Helpful Linux Commands

User Administration

  1. adduser <username>: Create a new user named <username>
  2. userdel -r <username>: Delete the user named <username>. The -r option removes the user's home folder located at /home/<username>.
  3. lastlog: lists all users and the last time that they logged in.
  4. groupadd <groupname>: Create a group called <groupname>
  5. useradd -G <groupname1>,<groupname2>... <username>: Add a user named <username> to a group or multiple groups.
Permissions
  1. chown <username>:<groupname> <file or directory>: Change the owner of at file or directory to <username> and <groupname>.

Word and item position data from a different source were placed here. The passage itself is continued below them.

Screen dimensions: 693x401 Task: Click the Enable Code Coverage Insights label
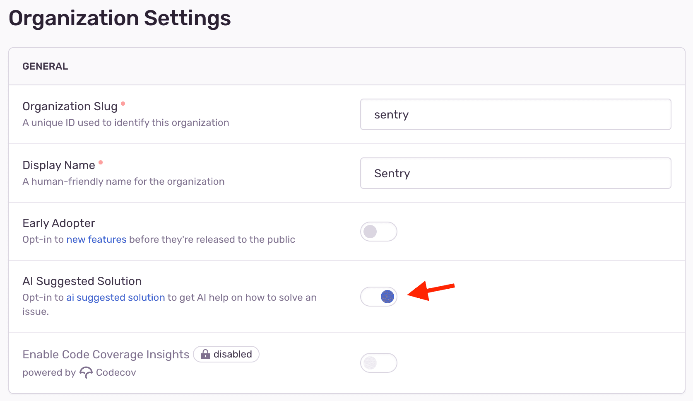[106, 354]
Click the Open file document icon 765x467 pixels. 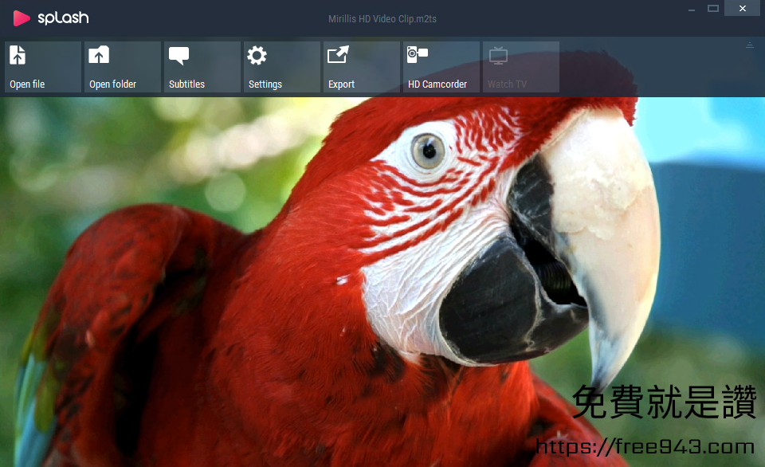[18, 55]
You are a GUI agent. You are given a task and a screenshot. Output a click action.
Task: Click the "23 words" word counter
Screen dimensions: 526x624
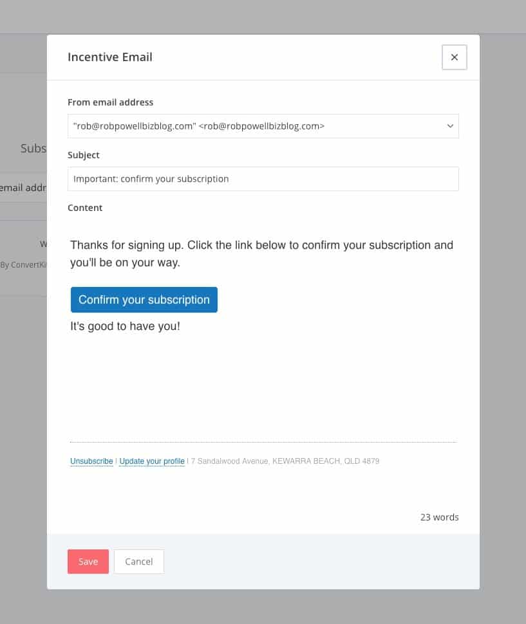[x=439, y=517]
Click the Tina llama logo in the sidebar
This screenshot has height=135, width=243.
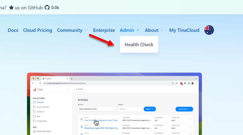(x=35, y=89)
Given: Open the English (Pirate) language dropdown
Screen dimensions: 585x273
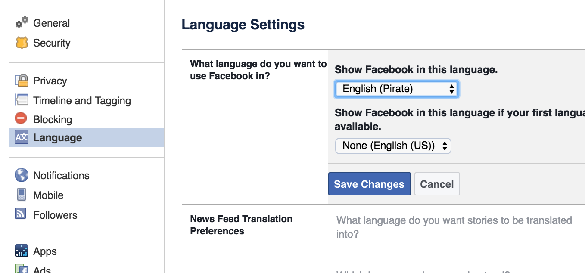Looking at the screenshot, I should (396, 89).
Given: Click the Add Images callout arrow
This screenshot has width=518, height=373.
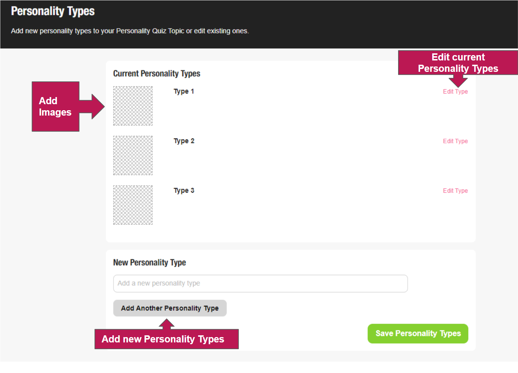Looking at the screenshot, I should [92, 107].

  2. chmod <permissions code> <file or directory>: Change the permissions on a file or directory to that specified.
"Hardware" Resources
  1. top: Show the top resource using processes
  2. ps aux: Show all processes
  3. free: Show information about memory allocation
  4. du <file or folder name>: Show the size of a file or folder, recursive for folders.
  5. kill <PID>: Kill a process by its ID. Use kill <PID> -9 to force the kill.
EC2 Tools
  1. ec2-bundle-vol: use to bundle an AMI for your running instance. Use --help for syntax information.
  2. ec2-upload-bundle: use to upload your bundle to Amazon's place for these things. Again, Use --help for syntax information.
Package Management / Software Installation
  1. apt-get: Oh my goodness its so easy to install anything!
  2. dpkg -L <package name>: Show a list of all the files that were installed with the named package. Useful since Linux seems so silly about where everything ends up...
Debugging
  1. tail -f <log file>: Real-time display of latest log file changes.
  2. find / -name <file or folder name fragment>*: Recursively search for folders and files by partial name from root down.